Presentation: Mediation Analysis with Complex Intermediate Causal Structure
Candidate: Fan Xia, Graduate Student, UW Biostatistics
Committee Members: Gary Chan (chair), James Hughes, Thomas Richardson, Carey Farquhar, Walter Kukull (GSR)
Abstract: In this talk, we focus on the third project on the decomposition, identification, and multiply robust estimation of natural mediation effects with multiple mediators.
We consider a decomposition of the total indirect effect through multiple mediators, with an unspecified causal ordering, into individual components termed exit indirect effects and a remainder interaction term. We provide a set of identification assumptions for estimating all components. The identified expressions, which are closely related to the interventional indirect effects, continue to have causal interpretations when some identification assumptions are violated, as long as the total indirect effect is identified.

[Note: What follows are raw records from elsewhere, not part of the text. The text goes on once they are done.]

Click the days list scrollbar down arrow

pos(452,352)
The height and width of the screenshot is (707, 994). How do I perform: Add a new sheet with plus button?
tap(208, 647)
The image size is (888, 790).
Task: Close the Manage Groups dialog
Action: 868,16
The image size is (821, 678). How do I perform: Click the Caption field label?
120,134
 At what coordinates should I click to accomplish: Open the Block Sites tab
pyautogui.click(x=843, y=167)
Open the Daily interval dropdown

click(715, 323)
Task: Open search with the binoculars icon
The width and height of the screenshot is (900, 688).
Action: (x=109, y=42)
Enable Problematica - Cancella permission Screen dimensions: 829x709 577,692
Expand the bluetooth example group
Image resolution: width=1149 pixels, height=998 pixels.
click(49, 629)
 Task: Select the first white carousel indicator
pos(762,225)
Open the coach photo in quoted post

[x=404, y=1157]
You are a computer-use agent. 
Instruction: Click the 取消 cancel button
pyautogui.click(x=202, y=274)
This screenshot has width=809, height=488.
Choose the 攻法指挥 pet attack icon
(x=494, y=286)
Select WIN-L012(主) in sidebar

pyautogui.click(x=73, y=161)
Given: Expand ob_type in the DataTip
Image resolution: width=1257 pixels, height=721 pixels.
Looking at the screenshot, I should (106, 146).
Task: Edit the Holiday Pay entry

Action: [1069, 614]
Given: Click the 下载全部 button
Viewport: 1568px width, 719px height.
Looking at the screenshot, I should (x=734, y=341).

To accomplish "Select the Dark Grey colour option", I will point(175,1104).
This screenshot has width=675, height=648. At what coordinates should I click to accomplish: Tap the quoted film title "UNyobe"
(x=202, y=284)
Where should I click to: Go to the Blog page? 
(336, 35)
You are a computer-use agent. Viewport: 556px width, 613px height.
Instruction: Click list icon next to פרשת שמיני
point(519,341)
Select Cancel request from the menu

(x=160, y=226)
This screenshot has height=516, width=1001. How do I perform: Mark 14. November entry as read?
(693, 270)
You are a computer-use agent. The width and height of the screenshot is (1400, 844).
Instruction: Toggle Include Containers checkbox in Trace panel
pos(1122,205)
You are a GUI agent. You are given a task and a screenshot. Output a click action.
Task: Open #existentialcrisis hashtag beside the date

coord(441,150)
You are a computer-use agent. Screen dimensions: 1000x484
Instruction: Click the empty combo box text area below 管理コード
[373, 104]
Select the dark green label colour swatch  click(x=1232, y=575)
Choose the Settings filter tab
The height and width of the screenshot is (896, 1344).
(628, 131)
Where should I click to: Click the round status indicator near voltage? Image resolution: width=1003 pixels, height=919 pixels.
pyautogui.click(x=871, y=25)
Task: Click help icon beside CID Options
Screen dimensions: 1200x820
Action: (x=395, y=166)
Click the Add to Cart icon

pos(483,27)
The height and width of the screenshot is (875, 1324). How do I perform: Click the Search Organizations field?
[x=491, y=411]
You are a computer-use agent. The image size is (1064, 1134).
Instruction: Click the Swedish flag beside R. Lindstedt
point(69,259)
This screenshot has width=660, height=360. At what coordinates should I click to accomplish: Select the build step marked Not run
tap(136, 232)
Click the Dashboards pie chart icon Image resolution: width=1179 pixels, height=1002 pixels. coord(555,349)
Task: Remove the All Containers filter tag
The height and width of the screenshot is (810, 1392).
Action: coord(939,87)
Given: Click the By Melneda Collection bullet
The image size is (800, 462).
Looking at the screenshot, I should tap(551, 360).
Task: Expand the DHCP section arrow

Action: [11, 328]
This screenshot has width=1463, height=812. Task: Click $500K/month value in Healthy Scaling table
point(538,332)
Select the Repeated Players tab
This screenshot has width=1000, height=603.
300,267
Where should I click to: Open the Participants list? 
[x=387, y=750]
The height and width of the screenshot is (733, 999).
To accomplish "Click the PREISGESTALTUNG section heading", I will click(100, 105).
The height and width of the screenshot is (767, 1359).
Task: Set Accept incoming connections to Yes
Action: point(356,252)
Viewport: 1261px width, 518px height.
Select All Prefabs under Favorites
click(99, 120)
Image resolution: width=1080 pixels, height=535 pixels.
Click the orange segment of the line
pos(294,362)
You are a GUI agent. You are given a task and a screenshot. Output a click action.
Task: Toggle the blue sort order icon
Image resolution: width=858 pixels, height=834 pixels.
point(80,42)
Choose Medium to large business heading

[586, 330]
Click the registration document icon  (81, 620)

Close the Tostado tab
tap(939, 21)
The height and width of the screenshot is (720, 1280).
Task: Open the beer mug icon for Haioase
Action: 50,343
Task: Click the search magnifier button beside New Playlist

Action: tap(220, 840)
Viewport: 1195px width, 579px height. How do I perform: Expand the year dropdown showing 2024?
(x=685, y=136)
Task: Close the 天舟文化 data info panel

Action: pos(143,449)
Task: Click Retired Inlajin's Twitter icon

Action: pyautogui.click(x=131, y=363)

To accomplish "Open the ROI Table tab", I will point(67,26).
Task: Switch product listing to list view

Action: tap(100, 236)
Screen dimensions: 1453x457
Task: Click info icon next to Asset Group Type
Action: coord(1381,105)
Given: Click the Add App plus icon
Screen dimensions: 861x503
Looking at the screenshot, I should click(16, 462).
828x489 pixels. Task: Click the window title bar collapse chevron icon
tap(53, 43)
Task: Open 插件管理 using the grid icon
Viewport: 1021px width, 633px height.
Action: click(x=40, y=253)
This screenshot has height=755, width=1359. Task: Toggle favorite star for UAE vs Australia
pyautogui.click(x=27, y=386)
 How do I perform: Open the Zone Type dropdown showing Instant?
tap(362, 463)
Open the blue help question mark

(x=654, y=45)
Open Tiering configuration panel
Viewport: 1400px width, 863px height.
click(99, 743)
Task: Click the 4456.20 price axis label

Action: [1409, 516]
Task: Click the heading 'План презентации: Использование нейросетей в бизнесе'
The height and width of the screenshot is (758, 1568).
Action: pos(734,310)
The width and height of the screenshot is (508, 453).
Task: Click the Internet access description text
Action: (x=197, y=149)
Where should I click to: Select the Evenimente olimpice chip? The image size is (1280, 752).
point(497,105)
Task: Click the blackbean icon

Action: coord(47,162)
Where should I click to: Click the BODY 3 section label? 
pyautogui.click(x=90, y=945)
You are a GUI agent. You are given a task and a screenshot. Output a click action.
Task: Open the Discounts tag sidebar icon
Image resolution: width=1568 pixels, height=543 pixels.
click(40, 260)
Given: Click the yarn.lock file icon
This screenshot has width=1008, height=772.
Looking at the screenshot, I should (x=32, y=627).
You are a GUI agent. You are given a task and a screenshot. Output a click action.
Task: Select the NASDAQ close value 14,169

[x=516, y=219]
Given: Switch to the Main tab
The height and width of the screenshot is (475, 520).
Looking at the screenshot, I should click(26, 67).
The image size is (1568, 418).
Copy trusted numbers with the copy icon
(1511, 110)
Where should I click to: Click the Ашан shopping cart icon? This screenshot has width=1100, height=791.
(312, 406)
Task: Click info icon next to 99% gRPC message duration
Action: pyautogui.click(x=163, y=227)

We provide four moment-type estimators for each decomposed effect based on different parametrizations and derive the semiparametric efficiency bounds for the effects. The efficient influence functions contain conditional densities that are variational dependent, which is uncommon in existing problems, and we consider a reparameterization based on copulas to avoid model incompatibility and proposed a quadruply robust estimator for each of the decomposed effects that remains consistent and asymptotically normal under four types of possible misspecification and is also locally semiparametric efficient.